P-glycoprotein was first discovered in cancer cells showing resistance to diverse classes of chemotherapy drugs whose structures did not share any similarities (Schinkel & Jonker 2003, Fromm 2004, Leslie et al. 2005). In short, P-glycoprotein pumps therapeutic drugs out of tumor cells that recognize these drugs as ‘harmful.’ Subsequent studies have shown that P-glycoprotein is also found in many normal tissues and cells, such as in small intestine (Muller et al. 2003), in endothelial cells that constitute the BBB (Miller et al. 2008, Miller 2010), and in Sertoli cells that create the BTB (Su et al. 2009).
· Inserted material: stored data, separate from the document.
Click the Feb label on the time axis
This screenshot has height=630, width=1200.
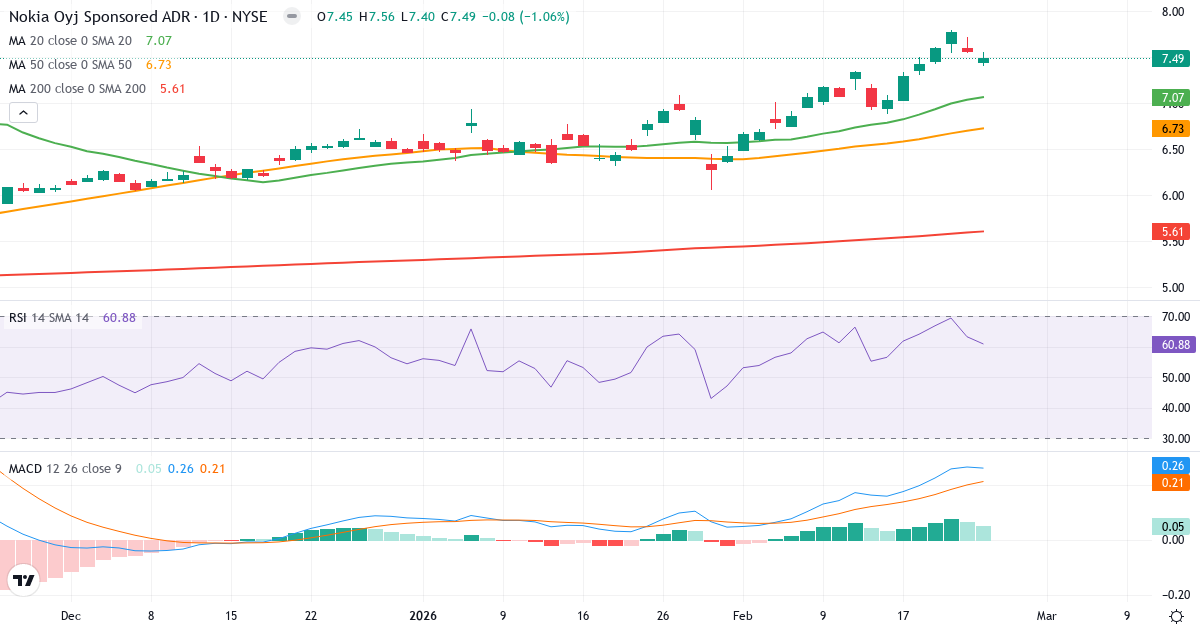pos(742,617)
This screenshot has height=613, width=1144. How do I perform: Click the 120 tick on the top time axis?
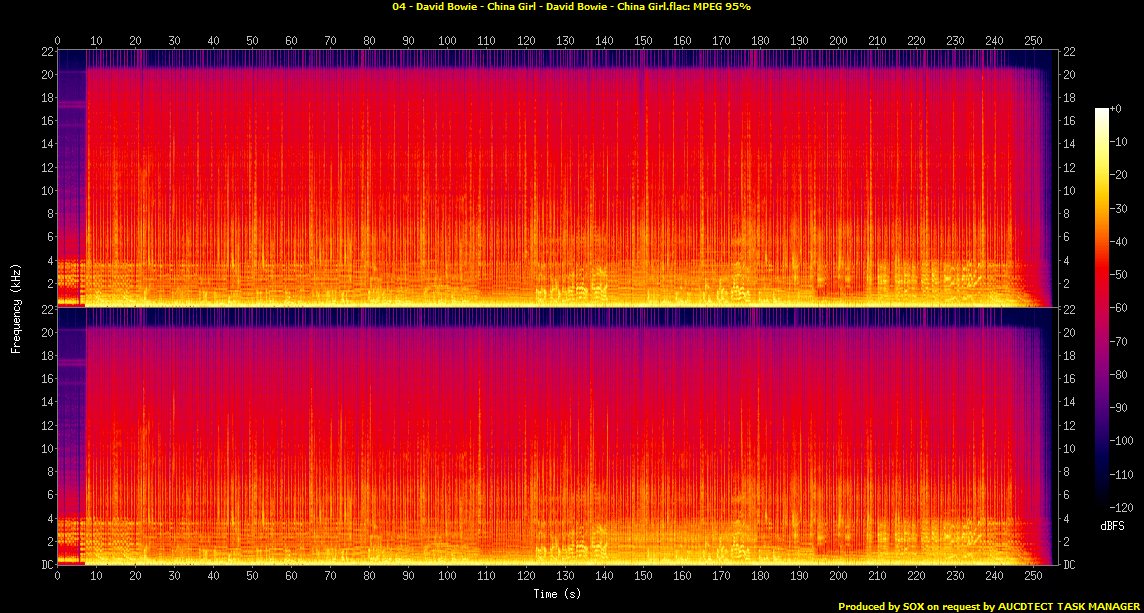pos(525,41)
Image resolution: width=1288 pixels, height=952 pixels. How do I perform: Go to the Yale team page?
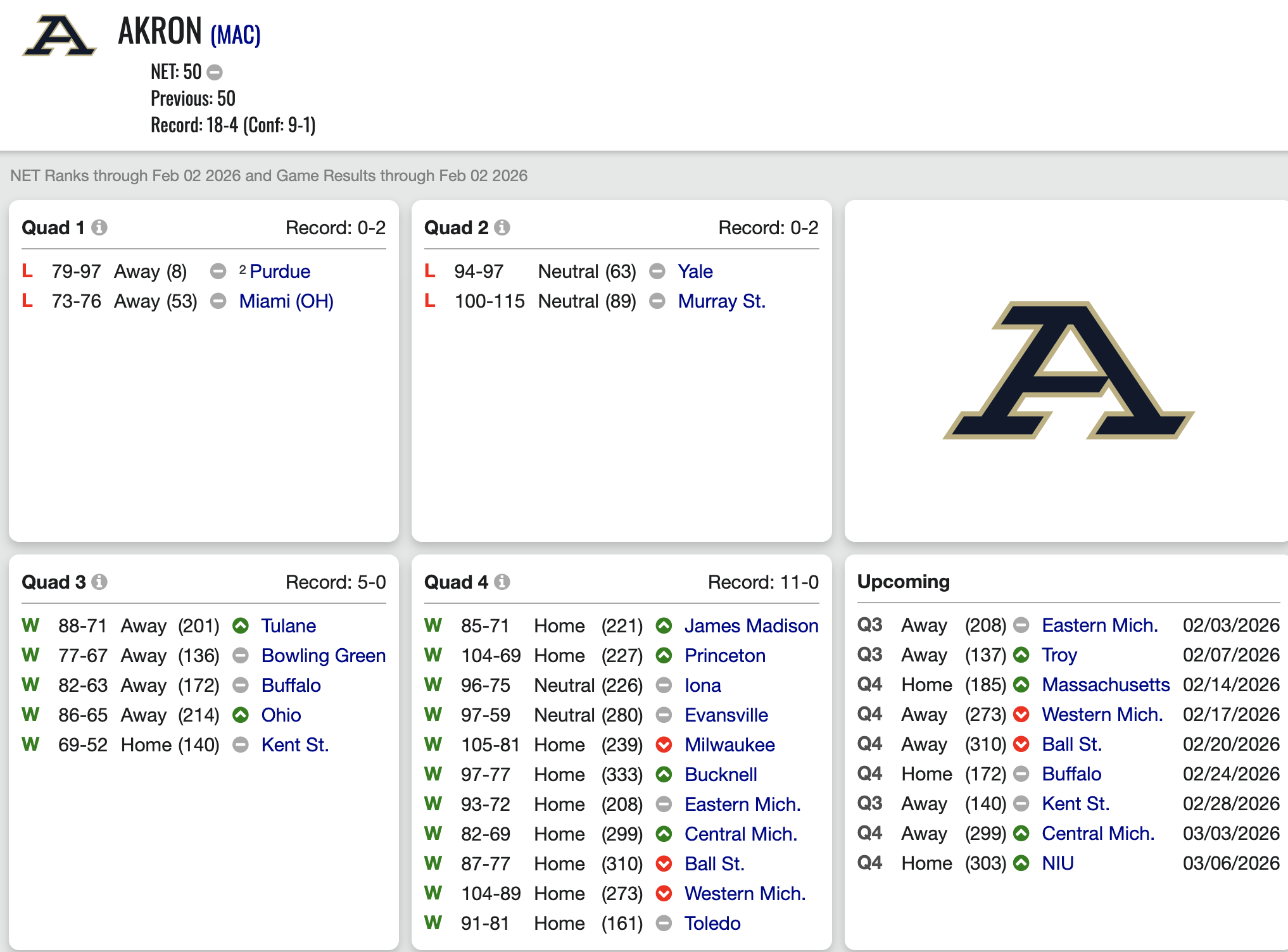click(695, 272)
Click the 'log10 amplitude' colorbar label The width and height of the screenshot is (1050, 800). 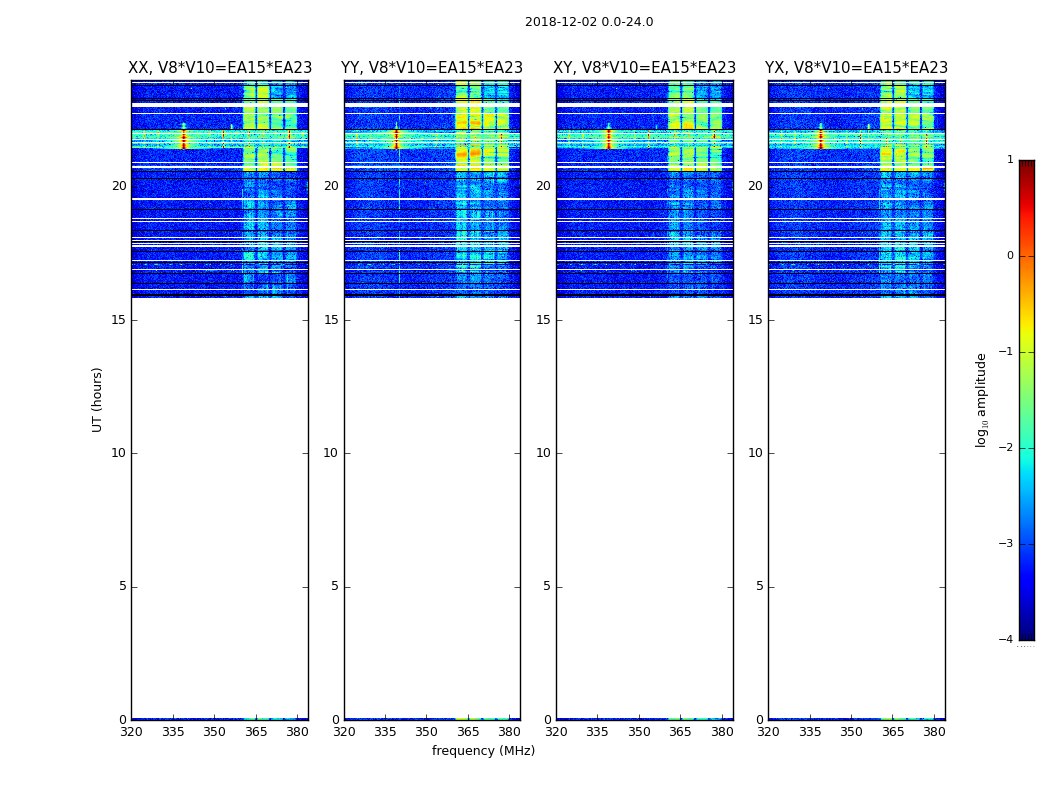982,399
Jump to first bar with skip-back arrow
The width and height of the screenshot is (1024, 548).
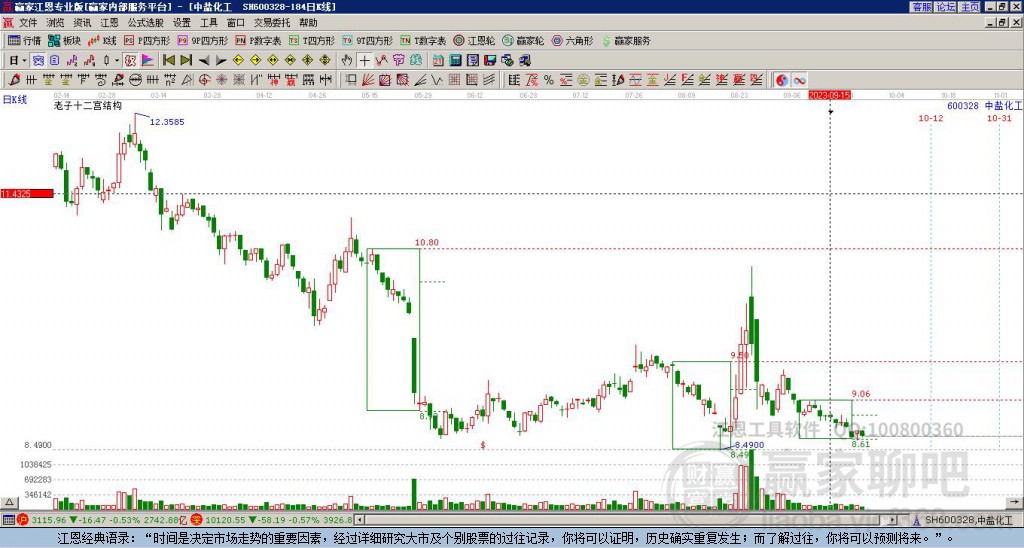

In the testis, P-glycoprotein is also found in late spermatids, but not spermatogonia, spermatocytes, or early spermatids (Melaine et al. 2002). This finding is somewhat in contrast to the result of Trezise et al. (1992) who reported that P-glycoprotein is detected in spermatogonia and endothelial cells in micro vessels in rat testes.

The substrates of P-glycoprotein include a wide variety of therapeutic drugs, such as anticancer drugs, antihypertensive agents, antidepressants, antibiotics, antimycotics, antiviral agents, immunosuppressants, and others (Marzolini et al. 2004, Dallas et al. 2006; Table 3). Some of these drugs also serve as inhibitors for P-glycoprotein (Marzolini et al. 2004). It is also possible that many drugs interact with P-glycoprotein at different binding sites (Ford 1995).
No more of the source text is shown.